Development of transgenic mouse models for the study of human olfactory dysfunction

Background: Olfactory loss is a significant health problem that remains incompletely understood. The development of suitable animal models is essential to the progress of human olfactory loss research. Recent advancements in transgenic technology allow the creation of model systems to address causes of olfactory neuron dysfunction. Methods: This review describes two transgenic mouse models with potential usefulness in the study of olfactory loss and highlights the molecular techniques that underlie the development of such systems. Results: Genetic constructs generated using standard molecular biological techniques are introduced into mouse germ lines either by homologous recombination or by random integration. One construct (UbI7) places the olfactory receptor I7 under control of the olfactory marker protein promoter.

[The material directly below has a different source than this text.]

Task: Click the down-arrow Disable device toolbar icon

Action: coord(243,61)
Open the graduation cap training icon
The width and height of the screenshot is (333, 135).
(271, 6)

The other two constructs (TI) act together to direct expression of cytokines in the olfactory epithelium, creating a novel approach to the study of inflammatory olfactory loss. Conclusions: Powerful scientific tools now exist to develop animal models useful to the study of human olfactory disease. Transgenic olfactory neurons from the UbI7 mouse strain will respond to known odorants, facilitating experiments that examine in vitro modulation of olfactory neuron function. The ability to express specific genes in the olfactory mucosa of the TI mouse has great potential in elucidating the role of cytokines in the development of olfactory dysfunction in vivo.